As for Conrad Ellison, it is possible that he loved the girl as sincerely as he could love any woman. His capacity for love was as limited as hers was limitless. Most of all he was thoughtless: he would not have wounded her intentionally, but Ellison did very few things intentionally: he was a creature of impulse: his chief emotion during those days was one of satisfaction—and of safety.

One day he turned away from the piano, his narrow face wreathed in disgust. “That new number is the bunk,” he derided. “Anybody could write a better one.”

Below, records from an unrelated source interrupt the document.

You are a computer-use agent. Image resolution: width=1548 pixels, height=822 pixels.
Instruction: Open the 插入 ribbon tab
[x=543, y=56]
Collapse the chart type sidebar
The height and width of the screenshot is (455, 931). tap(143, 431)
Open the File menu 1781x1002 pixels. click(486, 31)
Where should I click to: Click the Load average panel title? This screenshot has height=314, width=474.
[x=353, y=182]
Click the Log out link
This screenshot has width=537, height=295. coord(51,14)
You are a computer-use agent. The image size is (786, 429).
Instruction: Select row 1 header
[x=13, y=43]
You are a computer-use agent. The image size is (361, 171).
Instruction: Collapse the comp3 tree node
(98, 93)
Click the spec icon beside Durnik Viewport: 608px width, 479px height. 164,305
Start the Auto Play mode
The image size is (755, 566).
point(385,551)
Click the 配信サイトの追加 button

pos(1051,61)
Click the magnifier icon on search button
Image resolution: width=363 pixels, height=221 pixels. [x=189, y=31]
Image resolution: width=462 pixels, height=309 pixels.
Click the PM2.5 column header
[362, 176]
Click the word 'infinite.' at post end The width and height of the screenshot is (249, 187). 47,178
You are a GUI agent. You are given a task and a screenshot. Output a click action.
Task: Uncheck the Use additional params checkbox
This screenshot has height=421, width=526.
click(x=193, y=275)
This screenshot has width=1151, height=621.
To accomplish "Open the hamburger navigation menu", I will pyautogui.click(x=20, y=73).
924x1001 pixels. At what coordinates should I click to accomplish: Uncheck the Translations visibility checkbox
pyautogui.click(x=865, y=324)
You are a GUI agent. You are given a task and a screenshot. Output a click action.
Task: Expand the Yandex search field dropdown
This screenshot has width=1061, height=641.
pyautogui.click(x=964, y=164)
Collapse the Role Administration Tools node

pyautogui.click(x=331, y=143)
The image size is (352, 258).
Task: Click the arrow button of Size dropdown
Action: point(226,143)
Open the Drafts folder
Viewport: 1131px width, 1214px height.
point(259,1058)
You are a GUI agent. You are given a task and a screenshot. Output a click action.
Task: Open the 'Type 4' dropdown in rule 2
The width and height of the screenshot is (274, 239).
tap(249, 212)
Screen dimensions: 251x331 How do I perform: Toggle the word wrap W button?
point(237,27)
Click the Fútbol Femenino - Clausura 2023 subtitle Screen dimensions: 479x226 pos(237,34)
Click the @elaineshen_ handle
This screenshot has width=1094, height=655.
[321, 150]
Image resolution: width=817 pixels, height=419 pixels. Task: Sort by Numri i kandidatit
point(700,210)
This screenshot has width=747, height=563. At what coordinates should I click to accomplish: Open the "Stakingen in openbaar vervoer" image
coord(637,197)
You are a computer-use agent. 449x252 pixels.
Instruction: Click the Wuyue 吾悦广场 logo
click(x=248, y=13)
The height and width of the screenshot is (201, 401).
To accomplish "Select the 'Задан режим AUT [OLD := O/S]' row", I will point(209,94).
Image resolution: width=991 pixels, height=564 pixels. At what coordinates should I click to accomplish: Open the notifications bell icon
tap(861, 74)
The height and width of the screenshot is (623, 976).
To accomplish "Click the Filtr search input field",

She placed her hands on his shoulders. “Why don't you write a song, dear?”

“Write one? Gosh! I've written a half-dozen.”

“They must be wonderful! Why don't you publish them?”

He smiled in superior fashion as he patted her hand. “Tried. Nothing doing. Tin Pan Alley is a closed corporation. They've got men down there grinding 'em out to order. No chance for the outsider. An' my stuff's got 'em all beat. Say—like to hear one?”

“Would I?”

He settled himself comfortably and rolled into the opening chords. “This is called 'It Ain't Your Figure, Sweetie; It's the Lovin' Way You Have.' Listen. …”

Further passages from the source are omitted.